> [What is expected]: Print the full listing exactly.

> [Data for the task]:

=== Begin Enclosure ===

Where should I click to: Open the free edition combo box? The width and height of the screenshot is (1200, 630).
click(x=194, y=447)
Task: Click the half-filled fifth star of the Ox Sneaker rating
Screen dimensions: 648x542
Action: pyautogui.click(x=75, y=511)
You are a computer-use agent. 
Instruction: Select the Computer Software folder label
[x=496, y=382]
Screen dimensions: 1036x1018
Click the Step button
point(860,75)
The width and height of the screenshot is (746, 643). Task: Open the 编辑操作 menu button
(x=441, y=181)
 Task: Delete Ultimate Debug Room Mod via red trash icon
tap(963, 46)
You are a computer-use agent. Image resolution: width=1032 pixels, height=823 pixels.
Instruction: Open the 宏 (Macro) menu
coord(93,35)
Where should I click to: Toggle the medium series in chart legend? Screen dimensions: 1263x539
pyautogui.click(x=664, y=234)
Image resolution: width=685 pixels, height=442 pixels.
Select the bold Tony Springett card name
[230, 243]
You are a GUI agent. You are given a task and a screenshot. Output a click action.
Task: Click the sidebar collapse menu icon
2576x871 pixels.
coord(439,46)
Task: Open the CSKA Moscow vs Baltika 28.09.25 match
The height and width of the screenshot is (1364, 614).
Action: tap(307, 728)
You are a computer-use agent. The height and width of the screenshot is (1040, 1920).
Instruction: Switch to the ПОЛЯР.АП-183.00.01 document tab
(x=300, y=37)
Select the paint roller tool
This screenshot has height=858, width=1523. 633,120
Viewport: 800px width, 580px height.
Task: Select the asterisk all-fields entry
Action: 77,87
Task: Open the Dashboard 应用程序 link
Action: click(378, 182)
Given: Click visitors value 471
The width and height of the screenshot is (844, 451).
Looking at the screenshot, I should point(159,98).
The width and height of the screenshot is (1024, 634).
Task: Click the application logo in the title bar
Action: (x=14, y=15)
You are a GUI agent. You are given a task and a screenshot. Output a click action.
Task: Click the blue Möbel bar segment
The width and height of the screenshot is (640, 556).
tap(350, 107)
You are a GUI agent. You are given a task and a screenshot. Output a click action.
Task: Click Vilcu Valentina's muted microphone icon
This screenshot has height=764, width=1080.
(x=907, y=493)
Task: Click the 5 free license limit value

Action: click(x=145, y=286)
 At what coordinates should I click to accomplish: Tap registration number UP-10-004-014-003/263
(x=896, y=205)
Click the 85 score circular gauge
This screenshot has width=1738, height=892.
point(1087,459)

=== End Enclosure ===

> [Solution to this problem]:
Where should I click to: Open the free edition combo box? The width and height of the screenshot is (1200, 630).
click(x=194, y=447)
Task: Click the half-filled fifth star of the Ox Sneaker rating
Screen dimensions: 648x542
Action: pyautogui.click(x=75, y=511)
You are a computer-use agent. 
Instruction: Select the Computer Software folder label
[x=496, y=382]
Screen dimensions: 1036x1018
Click the Step button
point(860,75)
The width and height of the screenshot is (746, 643). Task: Open the 编辑操作 menu button
(x=441, y=181)
 Task: Delete Ultimate Debug Room Mod via red trash icon
tap(963, 46)
You are a computer-use agent. Image resolution: width=1032 pixels, height=823 pixels.
Instruction: Open the 宏 (Macro) menu
coord(93,35)
Where should I click to: Toggle the medium series in chart legend? Screen dimensions: 1263x539
pyautogui.click(x=664, y=234)
Image resolution: width=685 pixels, height=442 pixels.
Select the bold Tony Springett card name
[230, 243]
You are a GUI agent. You are given a task and a screenshot. Output a click action.
Task: Click the sidebar collapse menu icon
2576x871 pixels.
coord(439,46)
Task: Open the CSKA Moscow vs Baltika 28.09.25 match
The height and width of the screenshot is (1364, 614).
Action: tap(307, 728)
You are a computer-use agent. The height and width of the screenshot is (1040, 1920).
Instruction: Switch to the ПОЛЯР.АП-183.00.01 document tab
(x=300, y=37)
Select the paint roller tool
This screenshot has height=858, width=1523. 633,120
Viewport: 800px width, 580px height.
Task: Select the asterisk all-fields entry
Action: 77,87
Task: Open the Dashboard 应用程序 link
Action: click(378, 182)
Given: Click visitors value 471
The width and height of the screenshot is (844, 451).
Looking at the screenshot, I should point(159,98).
The width and height of the screenshot is (1024, 634).
Task: Click the application logo in the title bar
Action: (x=14, y=15)
You are a GUI agent. You are given a task and a screenshot. Output a click action.
Task: Click the blue Möbel bar segment
The width and height of the screenshot is (640, 556).
tap(350, 107)
You are a GUI agent. You are given a task and a screenshot. Output a click action.
Task: Click Vilcu Valentina's muted microphone icon
This screenshot has height=764, width=1080.
(x=907, y=493)
Task: Click the 5 free license limit value

Action: click(x=145, y=286)
 At what coordinates should I click to accomplish: Tap registration number UP-10-004-014-003/263
(x=896, y=205)
Click the 85 score circular gauge
This screenshot has width=1738, height=892.
point(1087,459)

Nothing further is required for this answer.